Tom se détourna ; son cœur était trop plein. L’espoir de la liberté, le souvenir de sa femme, de ses enfants, apparut à son âme patiente, comme apparaît au matelot naufragé à l’entrée du port, la vision de son clocher, des toits aimés de son village natal, entrevus du haut de la sombre houle qui va l’engloutir pour toujours. Il serra fortement ses bras sur sa poitrine, refoula ses larmes amères, et s’efforça de prier. Le pauvre homme avait un préjugé, bizarre, inexplicable, en faveur de la liberté, et la lutte pour l’extirper était rude ; plus il répétait « que ta volonté soit faite ! » plus il se sentait malheureux.

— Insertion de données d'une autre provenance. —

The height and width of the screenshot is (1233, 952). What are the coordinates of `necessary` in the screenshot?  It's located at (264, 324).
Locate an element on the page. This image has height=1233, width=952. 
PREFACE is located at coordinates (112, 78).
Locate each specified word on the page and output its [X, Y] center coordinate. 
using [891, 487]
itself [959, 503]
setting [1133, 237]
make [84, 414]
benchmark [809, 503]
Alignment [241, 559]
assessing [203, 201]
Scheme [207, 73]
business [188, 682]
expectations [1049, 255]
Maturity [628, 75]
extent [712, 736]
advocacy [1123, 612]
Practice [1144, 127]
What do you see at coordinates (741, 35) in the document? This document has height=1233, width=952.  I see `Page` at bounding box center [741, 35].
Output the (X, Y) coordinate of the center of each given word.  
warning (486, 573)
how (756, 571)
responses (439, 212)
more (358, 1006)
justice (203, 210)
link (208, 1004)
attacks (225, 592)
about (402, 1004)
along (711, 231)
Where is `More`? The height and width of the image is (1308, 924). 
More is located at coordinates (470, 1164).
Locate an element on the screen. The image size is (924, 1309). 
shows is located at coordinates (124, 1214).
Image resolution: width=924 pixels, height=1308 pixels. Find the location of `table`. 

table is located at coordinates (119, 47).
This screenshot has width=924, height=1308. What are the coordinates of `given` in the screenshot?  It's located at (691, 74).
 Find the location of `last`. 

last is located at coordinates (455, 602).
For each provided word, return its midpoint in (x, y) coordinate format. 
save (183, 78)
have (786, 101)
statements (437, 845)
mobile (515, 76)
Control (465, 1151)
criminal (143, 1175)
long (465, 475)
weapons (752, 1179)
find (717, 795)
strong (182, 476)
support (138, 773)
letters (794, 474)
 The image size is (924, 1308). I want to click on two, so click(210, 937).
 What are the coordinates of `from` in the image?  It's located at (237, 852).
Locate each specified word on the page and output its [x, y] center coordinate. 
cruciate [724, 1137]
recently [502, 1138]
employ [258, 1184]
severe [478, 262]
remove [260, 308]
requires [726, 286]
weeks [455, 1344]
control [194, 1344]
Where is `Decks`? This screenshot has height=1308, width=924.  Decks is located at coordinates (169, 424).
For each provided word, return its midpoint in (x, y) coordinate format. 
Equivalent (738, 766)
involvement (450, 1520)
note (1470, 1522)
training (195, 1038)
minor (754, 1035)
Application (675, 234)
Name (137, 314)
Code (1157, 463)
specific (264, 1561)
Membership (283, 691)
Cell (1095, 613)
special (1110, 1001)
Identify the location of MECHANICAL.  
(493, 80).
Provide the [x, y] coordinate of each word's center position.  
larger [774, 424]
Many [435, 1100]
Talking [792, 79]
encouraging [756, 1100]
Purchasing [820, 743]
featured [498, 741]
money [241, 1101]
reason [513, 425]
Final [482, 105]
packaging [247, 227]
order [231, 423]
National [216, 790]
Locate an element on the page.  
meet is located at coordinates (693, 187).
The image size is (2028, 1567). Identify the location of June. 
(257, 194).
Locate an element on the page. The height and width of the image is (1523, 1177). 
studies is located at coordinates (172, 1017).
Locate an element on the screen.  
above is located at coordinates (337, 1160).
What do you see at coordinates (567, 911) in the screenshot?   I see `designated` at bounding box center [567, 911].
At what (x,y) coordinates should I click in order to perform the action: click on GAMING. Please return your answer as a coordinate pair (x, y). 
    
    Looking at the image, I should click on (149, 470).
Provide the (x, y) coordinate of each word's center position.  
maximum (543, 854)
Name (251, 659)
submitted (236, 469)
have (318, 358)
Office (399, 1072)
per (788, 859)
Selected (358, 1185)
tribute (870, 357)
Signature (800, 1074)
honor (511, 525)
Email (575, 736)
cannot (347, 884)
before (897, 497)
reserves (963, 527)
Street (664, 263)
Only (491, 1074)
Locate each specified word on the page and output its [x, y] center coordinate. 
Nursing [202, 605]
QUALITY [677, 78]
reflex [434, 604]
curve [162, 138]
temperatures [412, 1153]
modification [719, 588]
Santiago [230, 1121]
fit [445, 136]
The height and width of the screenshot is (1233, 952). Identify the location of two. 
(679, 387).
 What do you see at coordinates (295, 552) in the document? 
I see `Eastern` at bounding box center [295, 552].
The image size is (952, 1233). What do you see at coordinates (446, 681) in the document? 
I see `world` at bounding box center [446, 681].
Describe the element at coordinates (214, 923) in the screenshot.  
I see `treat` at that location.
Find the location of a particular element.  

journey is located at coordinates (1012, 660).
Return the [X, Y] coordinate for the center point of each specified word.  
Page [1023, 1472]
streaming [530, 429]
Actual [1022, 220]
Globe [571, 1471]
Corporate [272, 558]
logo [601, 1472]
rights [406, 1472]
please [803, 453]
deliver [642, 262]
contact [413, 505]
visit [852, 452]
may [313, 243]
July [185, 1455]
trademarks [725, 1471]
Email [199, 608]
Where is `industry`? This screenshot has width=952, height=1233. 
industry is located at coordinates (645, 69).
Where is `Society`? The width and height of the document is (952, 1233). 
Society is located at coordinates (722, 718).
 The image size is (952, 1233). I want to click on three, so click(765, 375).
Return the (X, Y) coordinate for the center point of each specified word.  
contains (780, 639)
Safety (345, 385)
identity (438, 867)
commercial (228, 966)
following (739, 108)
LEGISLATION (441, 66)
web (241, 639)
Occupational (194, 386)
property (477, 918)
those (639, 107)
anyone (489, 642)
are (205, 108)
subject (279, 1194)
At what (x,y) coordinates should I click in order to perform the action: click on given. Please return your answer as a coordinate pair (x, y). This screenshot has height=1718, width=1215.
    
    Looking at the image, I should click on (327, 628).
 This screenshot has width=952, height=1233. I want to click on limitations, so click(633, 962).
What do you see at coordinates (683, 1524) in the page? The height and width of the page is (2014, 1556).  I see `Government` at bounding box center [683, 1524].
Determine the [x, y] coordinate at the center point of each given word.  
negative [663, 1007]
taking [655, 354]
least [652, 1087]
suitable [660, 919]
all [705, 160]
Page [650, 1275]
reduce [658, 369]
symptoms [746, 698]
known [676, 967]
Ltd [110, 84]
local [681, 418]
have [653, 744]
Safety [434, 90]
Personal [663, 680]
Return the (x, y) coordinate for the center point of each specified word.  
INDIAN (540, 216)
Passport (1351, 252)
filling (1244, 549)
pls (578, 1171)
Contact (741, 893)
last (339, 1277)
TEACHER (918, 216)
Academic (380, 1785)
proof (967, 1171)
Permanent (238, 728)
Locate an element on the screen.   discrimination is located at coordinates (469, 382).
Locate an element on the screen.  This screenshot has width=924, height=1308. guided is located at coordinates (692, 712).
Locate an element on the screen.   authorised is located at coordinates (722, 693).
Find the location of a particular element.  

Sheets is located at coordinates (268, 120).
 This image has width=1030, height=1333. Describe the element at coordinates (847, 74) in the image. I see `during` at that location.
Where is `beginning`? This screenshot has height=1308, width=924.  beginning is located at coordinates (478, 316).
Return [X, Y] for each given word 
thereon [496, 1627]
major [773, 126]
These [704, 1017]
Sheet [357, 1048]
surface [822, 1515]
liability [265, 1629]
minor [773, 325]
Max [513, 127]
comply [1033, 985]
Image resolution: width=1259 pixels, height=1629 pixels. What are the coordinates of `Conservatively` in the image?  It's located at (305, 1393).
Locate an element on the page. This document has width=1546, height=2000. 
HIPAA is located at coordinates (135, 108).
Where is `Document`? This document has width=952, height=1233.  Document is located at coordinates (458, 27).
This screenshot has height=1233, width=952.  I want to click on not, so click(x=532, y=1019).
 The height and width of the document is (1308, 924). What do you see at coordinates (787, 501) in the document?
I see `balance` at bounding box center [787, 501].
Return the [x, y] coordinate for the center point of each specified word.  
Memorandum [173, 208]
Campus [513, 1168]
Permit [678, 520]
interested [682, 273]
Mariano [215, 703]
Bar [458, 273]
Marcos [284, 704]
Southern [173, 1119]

Il alla trouver miss Ophélia, qui, depuis la mort d’Éva, l’avait toujours traité avec bienveillance, et même avec une sorte de respect.

« Miss Phélie, dit-il, maître Saint-Clair m’avait promis ma liberté ; il avait commencé à faire ce qu’il fallait pour me la rendre. Peut-être que, si miss Phélie avait la bonté d’en parler à maîtresse, elle voudrait bien finir la chose, rien que pour faire comme voulait maître Saint-Clair.

— Je parlerai pour vous, Tom, et ferai de mon mieux, dit miss Ophélia ; mais si la chose dépend de madame Saint-Clair, je n’ai pas grande espérance : j’essaierai, néanmoins. »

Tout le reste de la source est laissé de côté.